--- Suas instruções ---
Dê sequência ao texto sobre a reforma tributária brasileira, começando logo depois da última frase dele.

--- Texto de origem ---

O novo Executivo federal assumiu no último mês de janeiro e logo definiu como uma de suas prioridades para este ano a reforma do sistema tributário brasileiro. A notícia foi bem recebida por todos os setores econômicos, já que há anos o país tenta, sem sucesso, aprovar a reforma de seus impostos. O principal objetivo das mudanças é o de simplificar o sistema, definido recentemente como um “manicômio tributário” pelo vice-presidente da República e ministro do Desenvolvimento, Indústria, Comércio e Serviços, Geraldo Alckmin.
Levantamento do Instituto Brasileiro de Planejamento Tributário (IBPT) mostra que tal afirmação não é exagerada. Nos últimos 35 anos, ou desde a Constituição de 1988, foram editadas mais de 320 mil leis, instruções e outras normas tributárias nas três esferas de governo, obrigando as empresas a gastarem, todos os anos, cerca de 2.600 horas apenas para cumprir com suas obrigações com o Fisco. Esse é o pior resultado entre 189 países.

--- Material fornecido ---

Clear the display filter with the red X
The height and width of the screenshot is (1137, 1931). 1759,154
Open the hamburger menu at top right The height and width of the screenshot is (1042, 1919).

--- Resultado do exercício ---
Com o intuito de acelerar as discussões, o governo federal criou, em fevereiro, um Grupo de Trabalho (GT) para analisar duas propostas já em tramitação no Congresso Nacional e chegou a manifestar apoio à Proposta de Emenda Constitucional (PEC) 45, que tramita na Câmara dos Deputados, na qual devem ser incluídos dispositivos da PEC 110, em discussão avançada no Senado. Ambas propõem a unificação dos tributos sobre o consumo (IPI, PIS/COFINS, ICMS e ISS) e a criação de um Imposto sobre Bens e Serviços (IBS), nos moldes do Imposto sobre Valor Adicionado (IVA), presente em diversos países.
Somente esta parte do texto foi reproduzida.